I have this column in my database table:
`data` mediumtext CHARACTER SET utf8mb4 COLLATE utf8mb4_unicode_520_ci DEFAULT NULL
Names like 'João' are inserted. But they're showing up as Jo\u00e3o
. E.g.:
{"4":"jo\u00e3o da silva"}
I tried changing the character set and the collation, but it didn't seem to help. What can I do in order to fix it?
My database "character set" settings:
First of all, \u00e3
is not generated by MySQL. It is, however, optionally generated by PHP's json_encode()
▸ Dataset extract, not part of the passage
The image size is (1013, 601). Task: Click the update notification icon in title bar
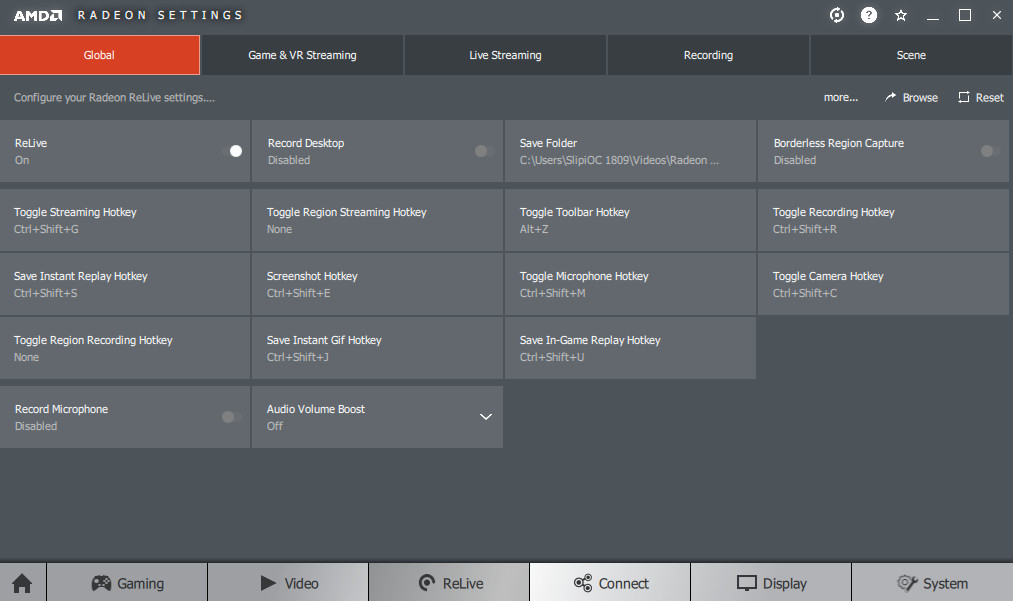837,15
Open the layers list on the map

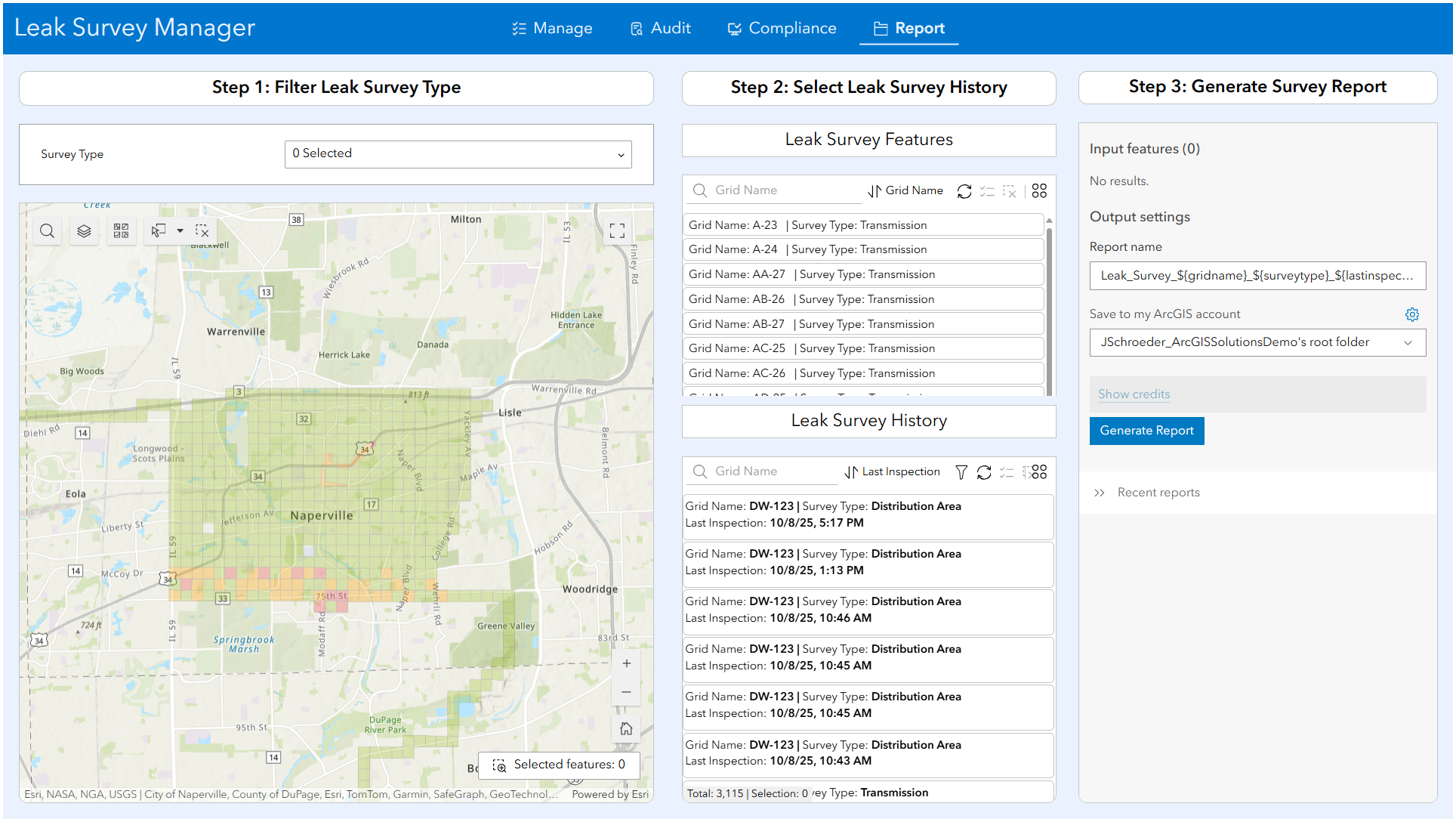(84, 230)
. Be sure to use JSON_UNESCAPED_UNICODE
in the second argument to that function.
Meanwhile, those codes are properly interpreted by web browsers, so you won't notice issues there. And reading and writing from and to a database won't change them. But note that any backslash needs to be escaped when INSERTing
into a database table.
For use in MySQL tables, I prefer to have the connection and server settings consistently set at utf8mb4
so that Unicode stuff simply comes and goes without conversion.
I agree with "never trust your screen". About the only way to see what is actually stored in the database is to use SELECT HEX(col)...
For ã
:
UTF-8 (utf8mb4): Hex: C3A3
latin1: Hex: E3
But, for \u00e3
, the hex would be 5C7530306533
In PHP, there is bin2hex()
.